In this architecture, the platform team must set up DNS for the following Azure AI Foundry FQDN API endpoints:

  • privatelink.services.ai.azure.com
  • privatelink.openai.azure.com
  • privatelink.cognitiveservices.azure.com

The platform team must also set up DNS for the following FQDNs, which are Foundry Agent Service dependencies:

  • privatelink.search.windows.net
  • privatelink.blob.core.windows.net
  • privatelink.documents.azure.com

Important

DNS resolution must function correctly from within the spoke virtual before you deploy the capability host for Foundry Agent Service and during operation of the Foundry Agent Service. The Foundry Agent Service capability doesn't use your spoke virtual network's DNS configuration. Therefore, it's recommended that your platform team configure a ruleset for the workload's private DNS zones in DNS Private Resolver, linking those rules to your application landing zone spoke.

Before you deploy Azure AI Foundry and its agent capability, you must wait until the Foundry Agent Service dependencies are fully resolvable to their private endpoints from within the spoke network. This requirement is especially important if DINE policies handle updates to DNS private zones. If you attempt to deploy the Foundry Agent Service capability before the private DNS records are resolvable from within your subnet, the deployment fails.

The platform team must also host the private DNS zones for other workload dependencies in this architecture:

  • privatelink.vaultcore.azure.net
  • privatelink.azurewebsites.net

Data scientist and agent developer access

Like the baseline architecture, this architecture disables public ingress access to the Azure AI Foundry portal and other browser-based experiences. The baseline architecture deploys a jump box to provide a browser with a source IP address from the virtual network that various workload roles use.

When your workload connects to an Azure landing zone, your team gains more access options. Work with the platform team to see if you can get private access to various browser-based Azure AI Foundry portals without managing and governing a virtual machine (VM). This access might be possible through transitive routing from an existing ExpressRoute or VPN Gateway connection.

Native workstation-based access requires cross-premises routing and DNS resolution, which the platform team can help provide. Include this requirement in your subscription vending request.

Providing native workstation-based access to these portals improves productivity and simplifies maintenance compared to managing VM jump boxes.

The role of the jump box

The jump box in this architecture provides value for operational support, not for runtime purposes or AI and machine learning development. The jump box can troubleshoot DNS and network routing problems because it provides internal network access to otherwise externally inaccessible components.

In the baseline architecture, Azure Bastion accesses the jump box, which you manage.

In this architecture, Azure Bastion is deployed in the connectivity subscription as a shared regional resource that the platform team manages. To demonstrate that use case in this architecture, Azure Bastion is in the connectivity subscription and your team doesn't deploy it.
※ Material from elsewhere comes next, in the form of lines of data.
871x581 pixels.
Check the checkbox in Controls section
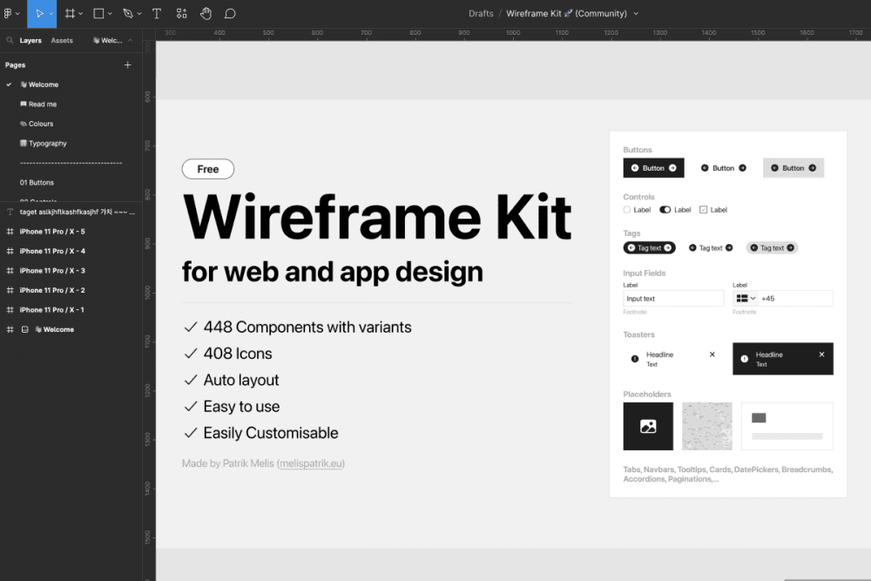[704, 210]
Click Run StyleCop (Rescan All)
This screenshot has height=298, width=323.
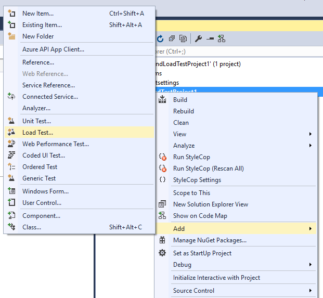[x=208, y=169]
The VM that serves as the jump box must comply with organizational requirements for VMs. These requirements might include items such as corporate identities in Microsoft Entra ID, specific base images, and patching regimes.

Monitor resources

The Azure landing zone platform provides shared observability resources as part of the management subscription. However, we recommend that you provision your own monitoring resources to facilitate ownership responsibilities of the workload. This approach aligns with the baseline architecture.

You provision the following monitoring resources:

  • Application Insights serves as the application performance management (APM) service for your team. You configure this service in the chat UI, Foundry Agent Service, and models.
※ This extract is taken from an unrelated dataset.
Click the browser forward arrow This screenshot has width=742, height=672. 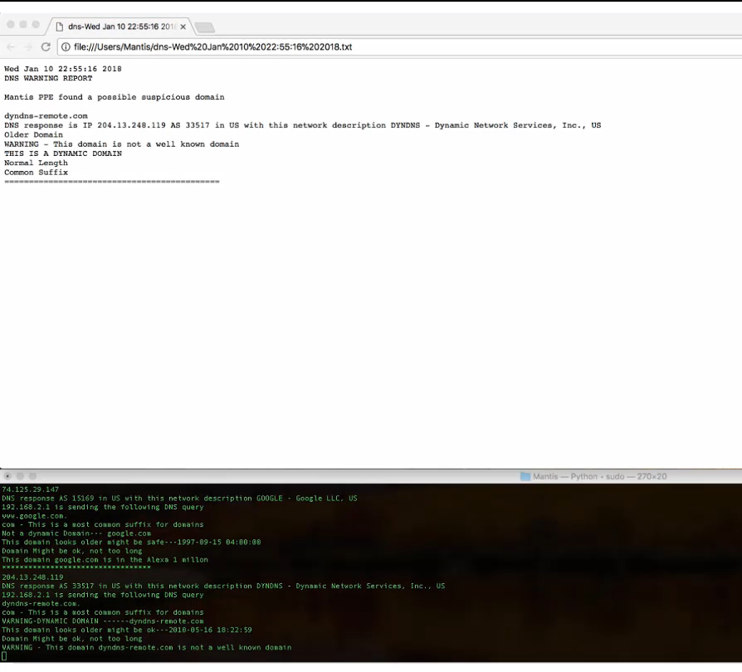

  • The Azure Monitor Logs workspace serves as the unified sink for all logs and metrics from workload-owned Azure resources.
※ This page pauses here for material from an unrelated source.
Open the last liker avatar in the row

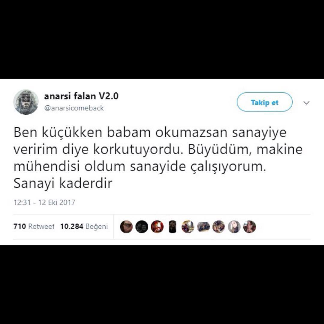point(250,227)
Similar to the baseline architecture, all resources must send Azure diagnostics logs to the Azure Monitor Logs workspace that your team provisions. This configuration is part of the infrastructure as code (IaC) deployment of the resources. You might also need to send logs to a central Azure Monitor Logs workspace. In Azure landing zones, that workspace typically resides in the management subscription.

The platform team might have more processes that affect resources in the application landing zone. For example, they might use DINE policies to configure diagnostics and send logs to centralized management subscriptions. They might also apply Azure Monitor baseline alerts through policy. Ensure that your implementation doesn't block these extra logging and alerting flows.

Azure Policy

The baseline architecture recommends general policies to help govern the workload. When you deploy this architecture into an application landing zone, you don't need to add or remove extra policies. To help enforce governance and enhance the security of this workload, continue to apply policies to your subscription, resource groups, or resources.

Expect the application landing zone subscription to have existing policies, even before you deploy the workload. Some policies help organizational governance by auditing or blocking specific configurations in deployments.

The following example policies might lead to workload deployment complexities:

  • Policy: Secrets [in Key Vault] should have the specified maximum validity period.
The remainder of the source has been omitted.